The main part of “The Great American Novel” involves a team from New Jersey, the Port Ruppert Mundys, that suffers through the worst season of all time; “Blockade Billy” too takes place in New Jersey, although the team here, the Newark Titans, appears (at first glance, anyway) to have been blessed instead of cursed. That’s because, as the book begins, the Titans have just brought up a rookie catcher, Bill Blakely, who not only can handle the position but also is possibly the greatest hitter anyone has ever seen.

Of course, “Blockade Billy” being a Stephen King story, there are bound to be complications, and indeed, these eventually lead to the downfall of both the player and the team. It’s not giving anything away to say that: King gleefully telegraphs this from the start. “We contended for a while, partly thanks to Blockade Billy,” the aging coach who narrates the story tells us, “but you know how that turned out.” The book, then, purports to share the saga of what happened: why Blakely was stricken from the record books, even as the Titans were forced to replay every game in which he played.

It’s an extreme situation, one that isn’t entirely believable, and that’s an unintended tension in the story. To his credit, however, King gives it a low-grade urgency, tracing the lowly Titans’ pennant hopes, the belief that their luck may have finally changed.

Perhaps the most compelling character here is Titans pitcher Danny Dusen, an ornery old-timer four games away from his 200th win. He takes the young Blakely — nicknamed Blockade Billy for his acuity at blocking the plate — under his wing, teaching him the slow burn of resentment that has always fueled the veteran player’s game.

“It was funny and creepy at the same time,” King’s narrator tells us of a pregame meeting between the two. “The Doo was intense — leaning forward, eyes flashing while he talked.... I almost said something because I wanted to break up that connection. Talking about it to you, I think maybe my subconscious mind had already put a lot of it together.”

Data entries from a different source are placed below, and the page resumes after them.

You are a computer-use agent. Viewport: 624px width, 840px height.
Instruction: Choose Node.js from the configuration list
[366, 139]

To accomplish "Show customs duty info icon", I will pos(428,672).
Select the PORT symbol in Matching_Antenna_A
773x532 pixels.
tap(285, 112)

Here, King brings the novella’s themes together: the conflict between excitement and fixation, between what is on the surface and what lurks underneath. In the end, though, “Blockade Billy” suffers from his inability to balance the two. On the one hand, the story has the rosy, backward-looking tone of a John R. Tunis book for boys, with its portrait of an era when “the game was smaller … [and] the players weren’t such a big deal.” On the other, King injects a dose of 1950s darkness (the story takes place in 1957), the sort of bleakness and corruption infused in Bernard Malamud’s 1952 novel “The Natural.”

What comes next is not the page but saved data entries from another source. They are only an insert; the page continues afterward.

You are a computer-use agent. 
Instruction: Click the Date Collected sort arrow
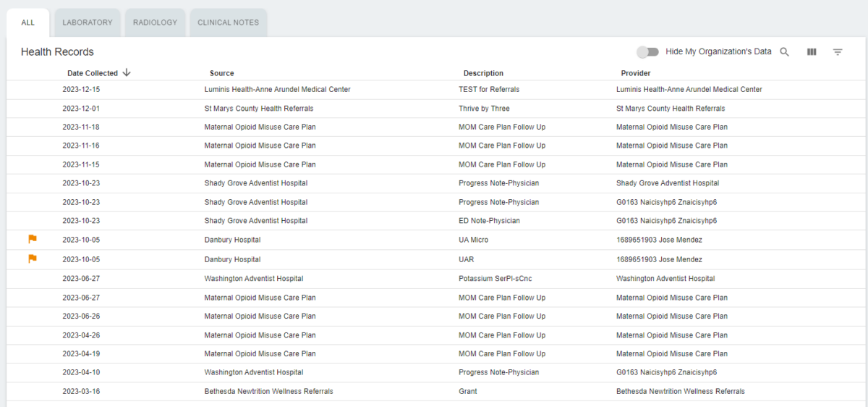(x=127, y=72)
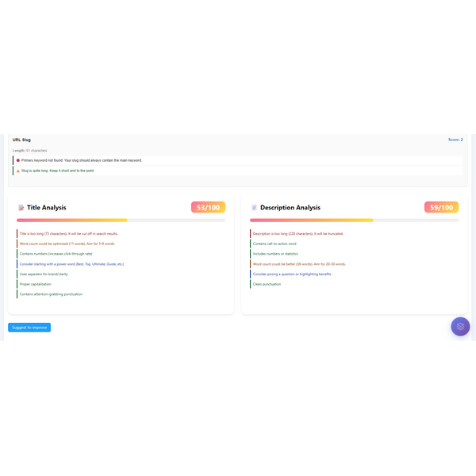Click the Description Analysis document icon

[254, 208]
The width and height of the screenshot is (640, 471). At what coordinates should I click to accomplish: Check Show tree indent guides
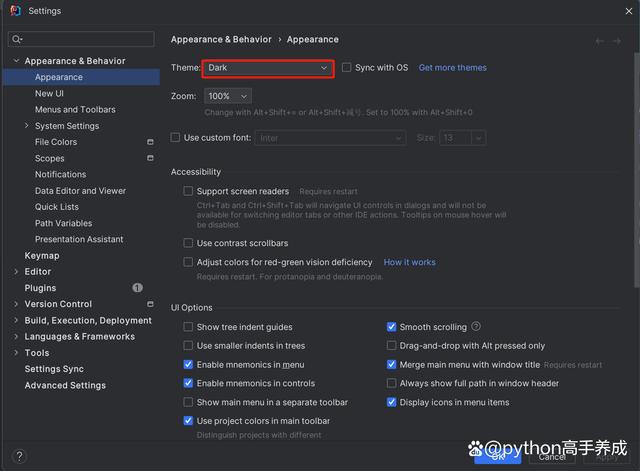[x=188, y=327]
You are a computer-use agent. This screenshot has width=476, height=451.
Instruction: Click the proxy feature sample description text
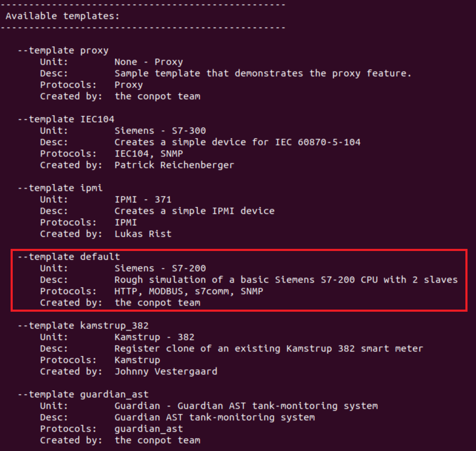pyautogui.click(x=263, y=73)
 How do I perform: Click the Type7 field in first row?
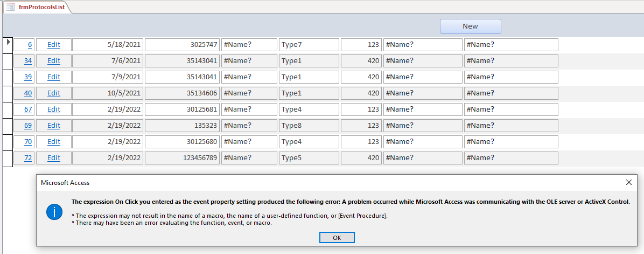coord(309,45)
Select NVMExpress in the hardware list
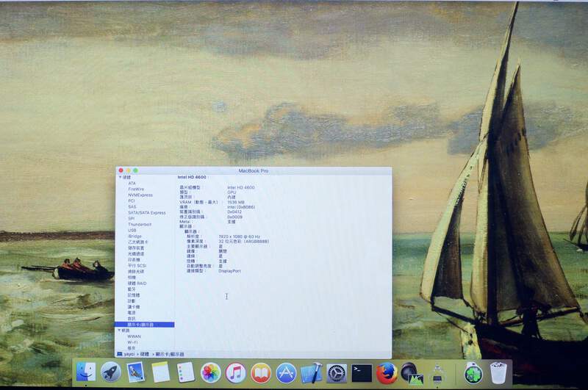This screenshot has width=588, height=390. [x=140, y=195]

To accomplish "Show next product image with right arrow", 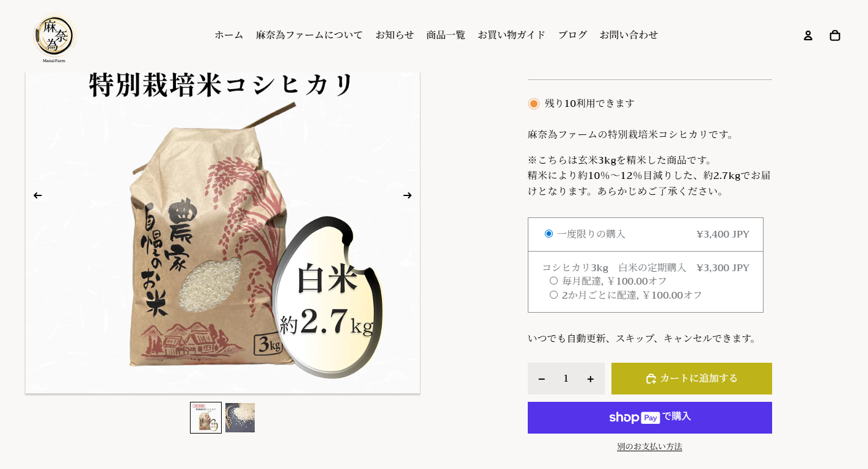I will click(407, 195).
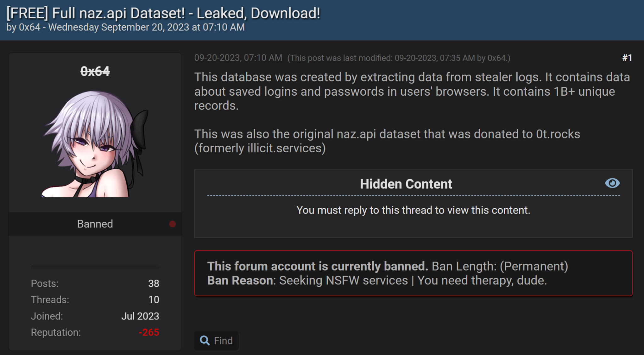This screenshot has height=355, width=644.
Task: Toggle the ban notice panel
Action: 414,273
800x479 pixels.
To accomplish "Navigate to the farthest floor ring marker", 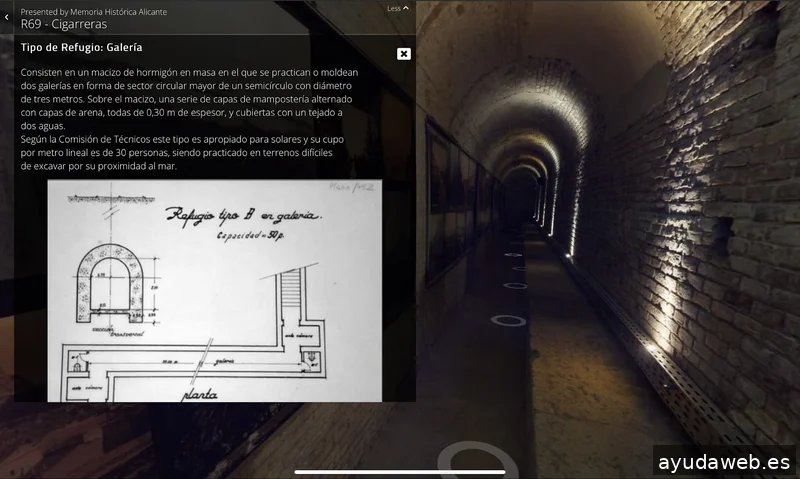I will click(514, 254).
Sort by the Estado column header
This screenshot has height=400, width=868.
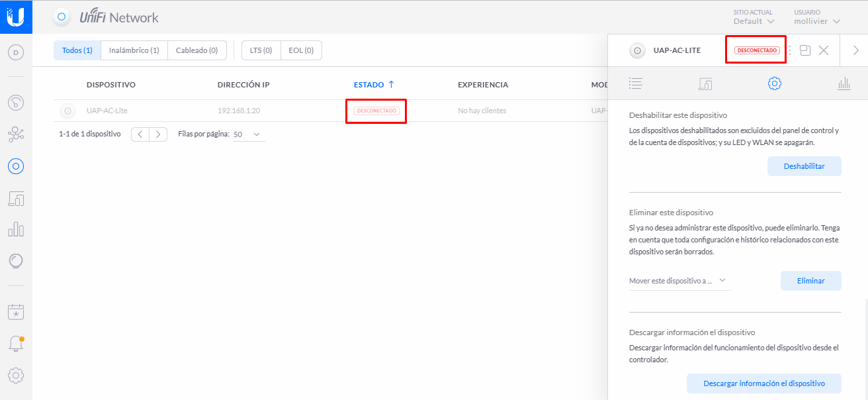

Like “The Natural” — which was based, in part, on the 1949 shooting of Philadelphia Phillies first baseman Eddie Waitkus by an obsessive fan — “Blockade Billy” has, at its center, an act of violence. But unlike Malamud, King is not interested in a morality tale. Rather, he’s spinning a yarn, a shaggy dog story, with no payoff larger than itself.

That’s not a criticism, exactly, but it does give “Blockade Billy” too narrow a focus, especially when considered against the enduring weirdness of the game. In a world with Eddie Waitkus, what does Bill Blakely have to tell us, other than that not even baseball players are immune?

“Blockade Billy” is hardly essential King; it’s a short book that he’s given to Cemetery Dance Publications, a small press in Maryland. There’s nothing wrong with that, but you have to wonder if it would have appeared in print any other way. Like all King’s work, it has momentum, but reading it, ultimately, is like watching a big leaguer sit in with a farm team: interesting, perhaps, but without the giddy excitement, the sheer, explosive sense of possibility, that marks the highest levels of the game.